Bits and Pieces…(from this week)






* fun mural en route to Korean School (East Village), prepping for family reading @ Brasil em Mente, livros com papai, gorging on pao de queijo @ Emporium Brasil, Open House NY manhole tour, superstar, monthly morning date - Morandi, twinsies, camelo love, economy candy for nostalgic candy and more

October 10, 2012


How I detested going to Korean School on Saturdays.  Maybe it was because I started around 3rd grade, and was placed in a Kindergarten level class.  Maybe that explains why my sister and I would hide in the bathroom and roll up cheap powdered soap (the Korean school rented a public high school and that’s what they had) until they were perfect pasty balls so we could throw them up to the ceiling, hoping they’d stick.  They didn’t.  Maybe that explains why I’d sit on my sister’s skateboard (who was in the prime of her tomboy phase) while she pushed me from behind as fast as she could down the hallways.  Yep.  That explains it.  We spent a lot of those Saturdays standing in a corner of the classroom.  

So now it’s Noah’s turn.  He’s starting a lot earlier, when school is still fun and playing is involved.  It doesn’t surprise me that these 4-year olds have homework to practice learning and writing the Korean alphabet.  They are very organized about it (daily reports of what was taught), but it’s still funny to me.  Homework at this age can be silly, but Noah has quickly learned to identify individual letters and how they are grouped together in blocks to form syllables.  I love to hear him compare the Korean letters to English letters.  It’s a little more difficult to distinguish when he is learning Portuguese, but at least I can clearly reinforce the Korean.

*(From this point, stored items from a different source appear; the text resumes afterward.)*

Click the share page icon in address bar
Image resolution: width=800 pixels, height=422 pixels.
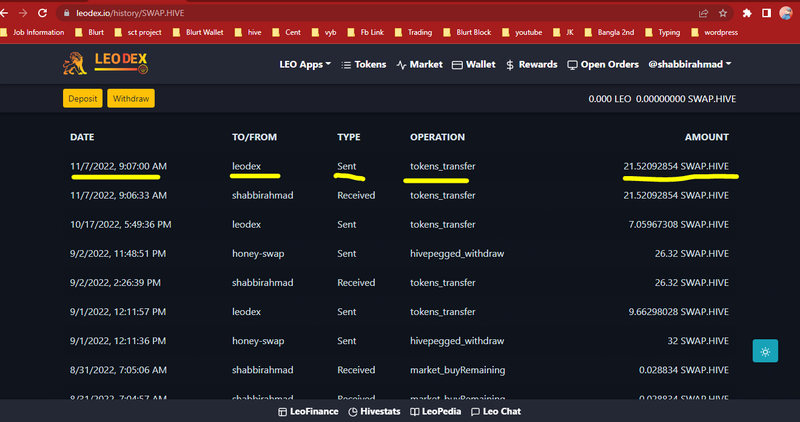point(702,13)
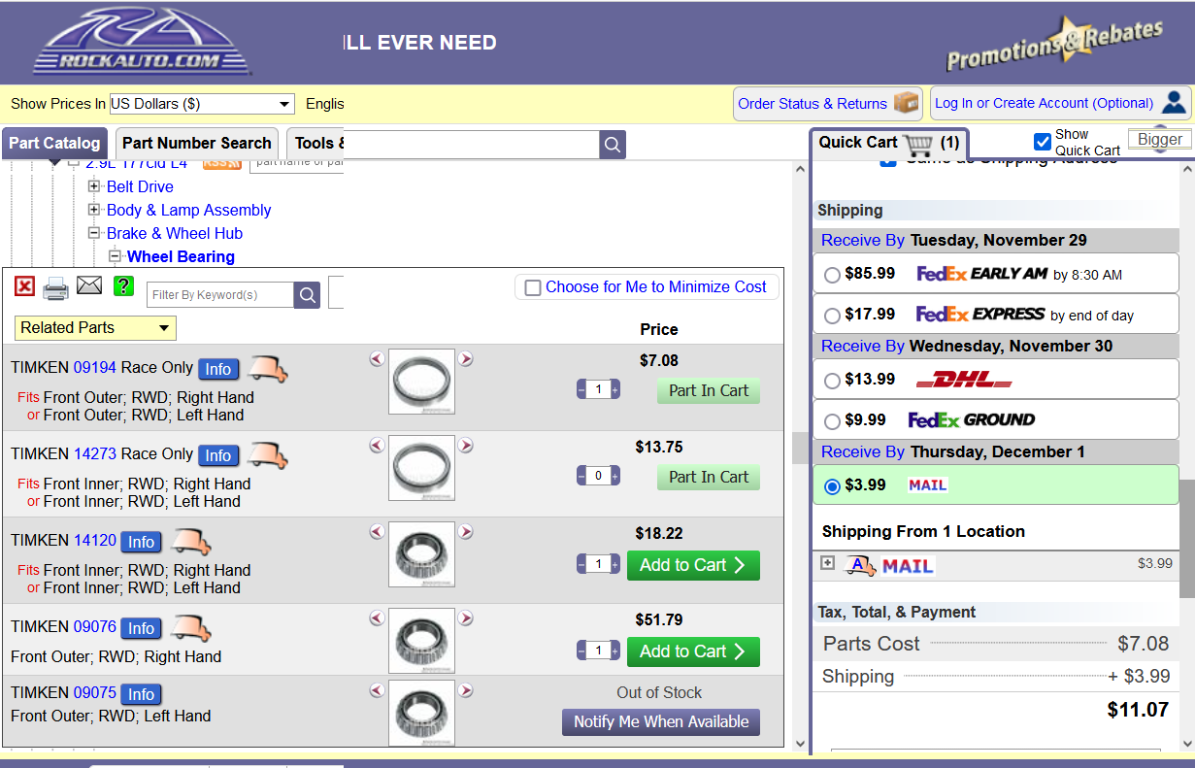The image size is (1195, 768).
Task: Click the TIMKEN 09076 bearing thumbnail
Action: click(x=421, y=640)
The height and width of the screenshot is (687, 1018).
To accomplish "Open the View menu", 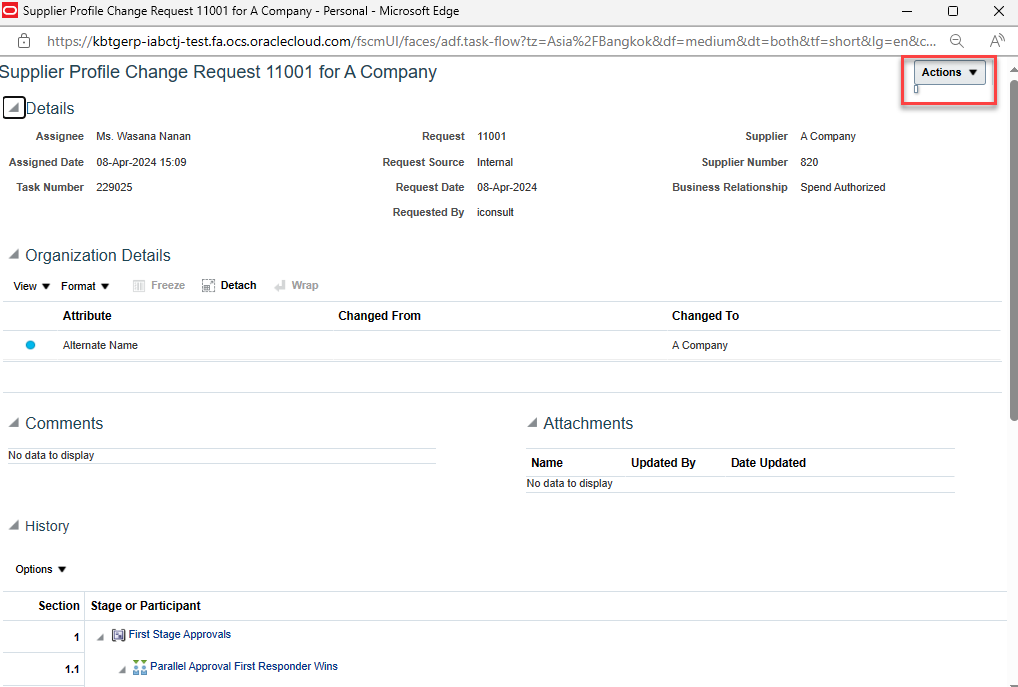I will point(28,285).
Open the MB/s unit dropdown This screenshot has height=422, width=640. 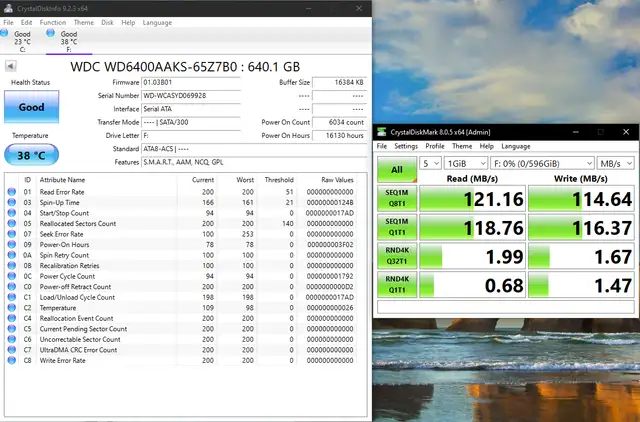pyautogui.click(x=613, y=163)
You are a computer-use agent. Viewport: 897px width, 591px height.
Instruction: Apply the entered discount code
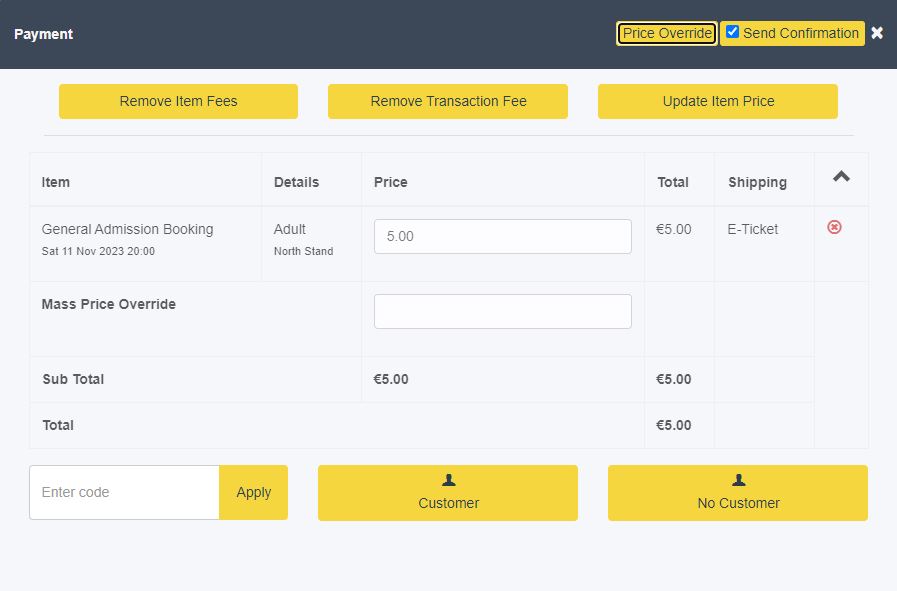pyautogui.click(x=253, y=492)
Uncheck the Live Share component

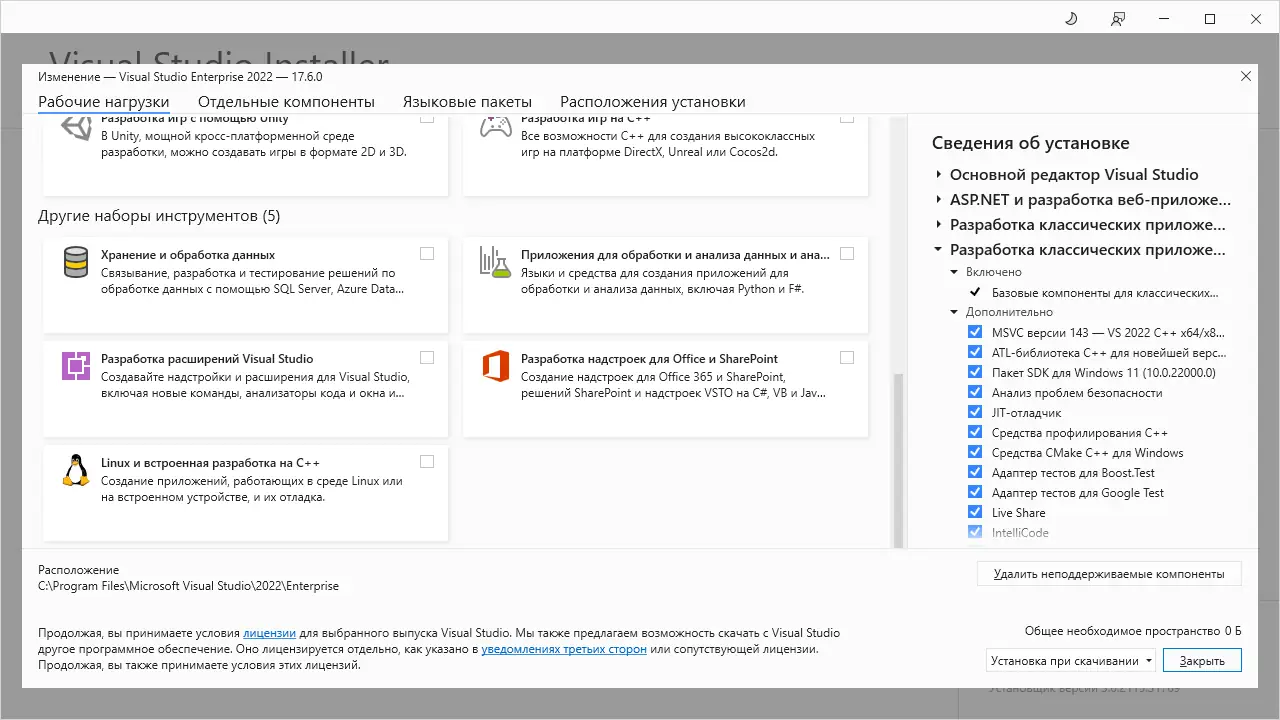[975, 512]
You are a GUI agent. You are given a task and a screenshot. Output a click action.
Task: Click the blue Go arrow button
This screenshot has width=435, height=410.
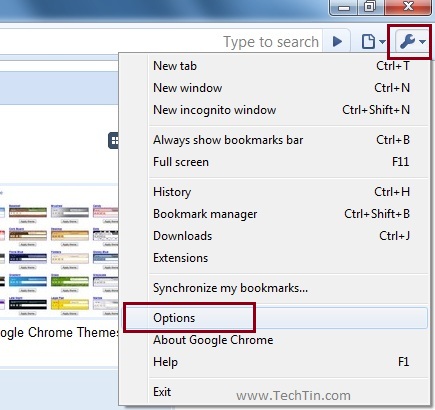pyautogui.click(x=337, y=42)
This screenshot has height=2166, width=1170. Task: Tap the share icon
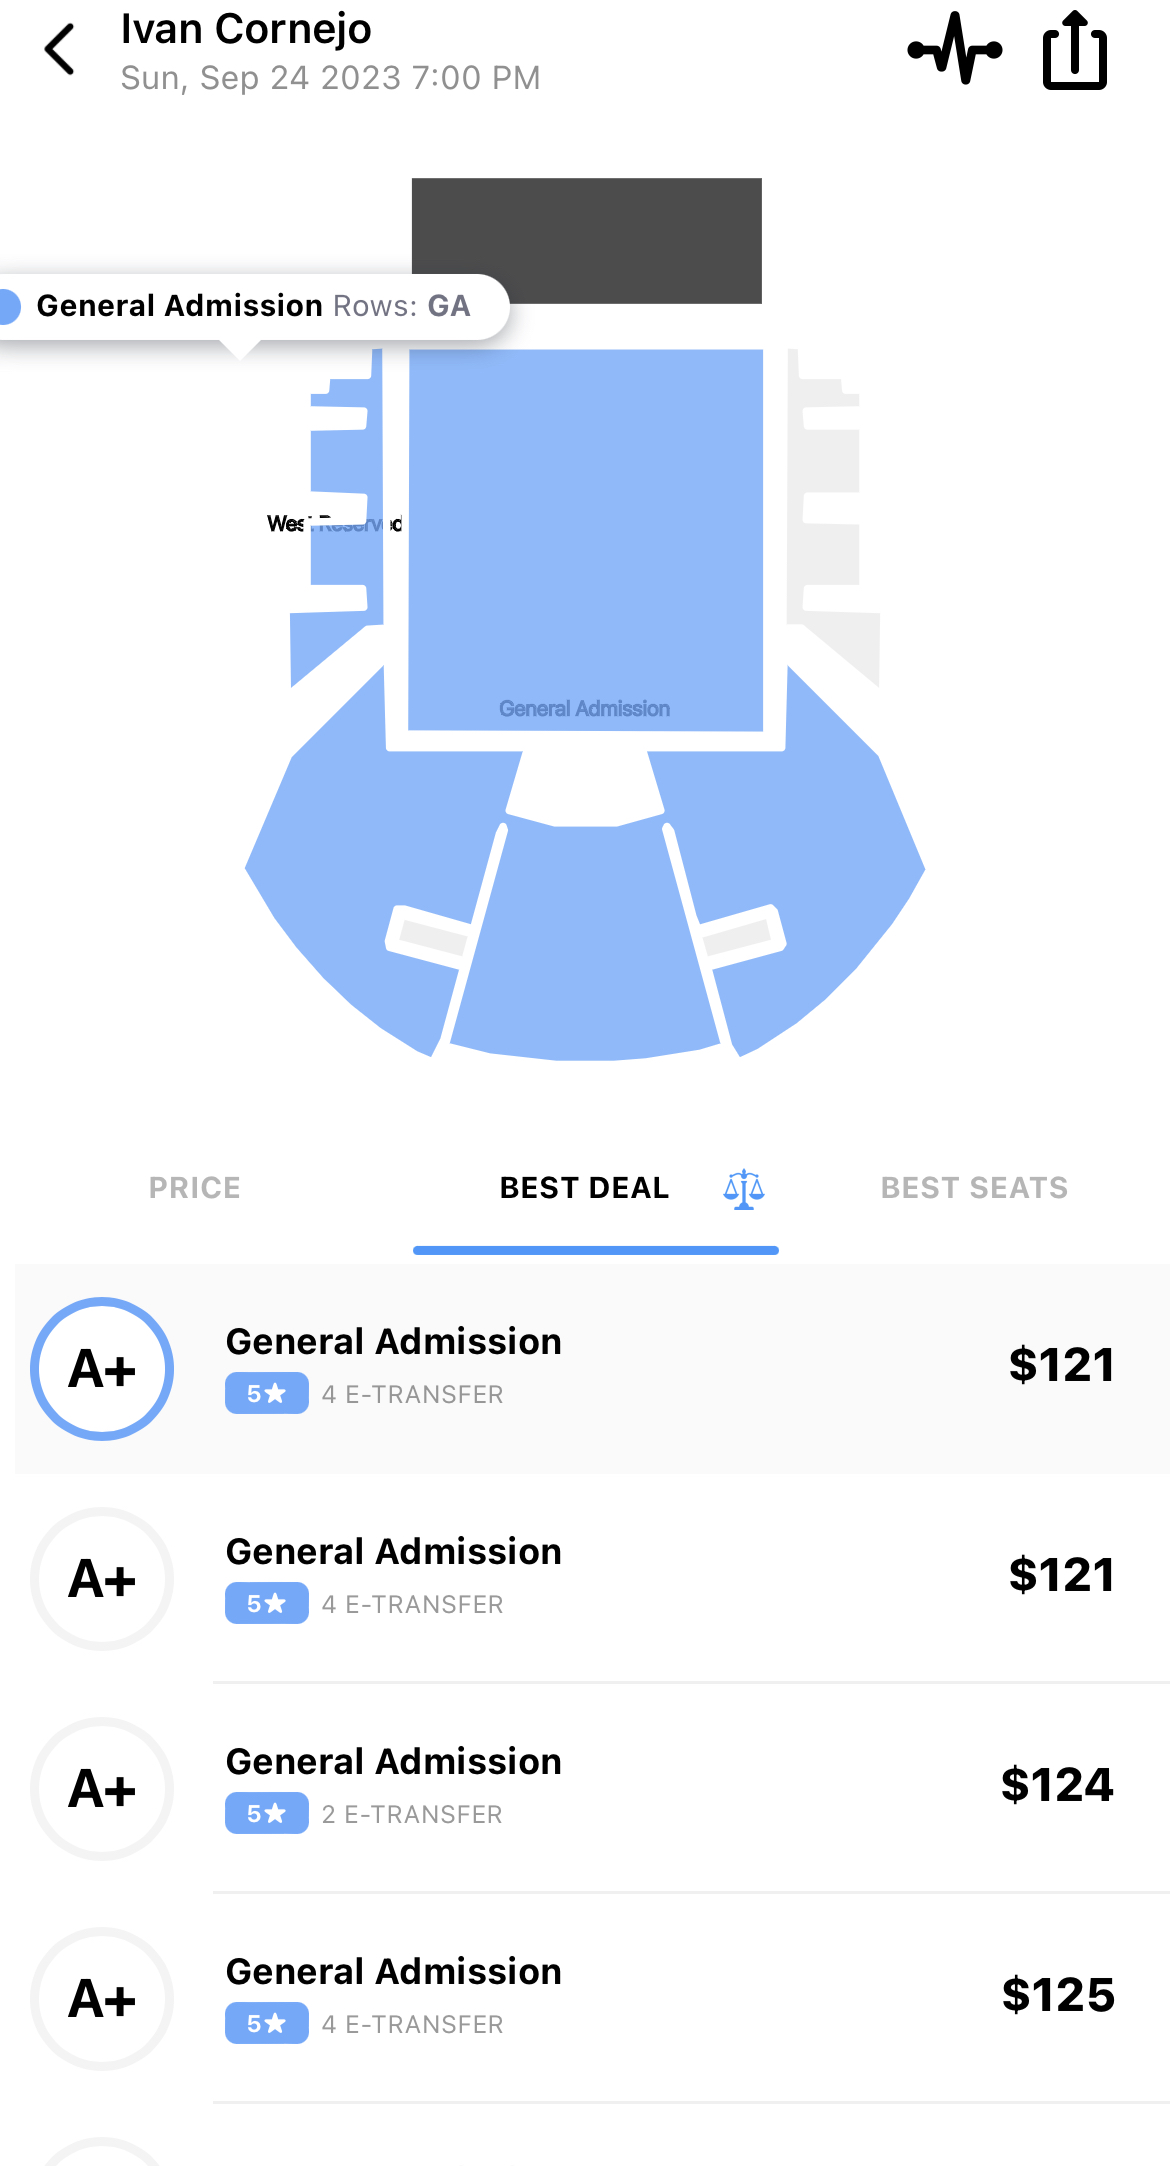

It’s torture taking him to Korean School at 9:00am on Saturday mornings, but for now…he sees other children that look like himself on a regular basis and most of all, he sees his culture played out in real life.  It’s not a pretend world between he and his mom…and it’s totally worth it.

October 8, 2012

Manhole Covers of NY…

We walk around and absentmindedly step on so many manholes in NYC, I’m sure there are only a rare few that stop to think about what lies beneath these cast iron doors.  I finally managed to make it to one tour for Open House NY this year (which is another reason to love New York, by the way - I will be sure to reserve a full day of free tours next year). 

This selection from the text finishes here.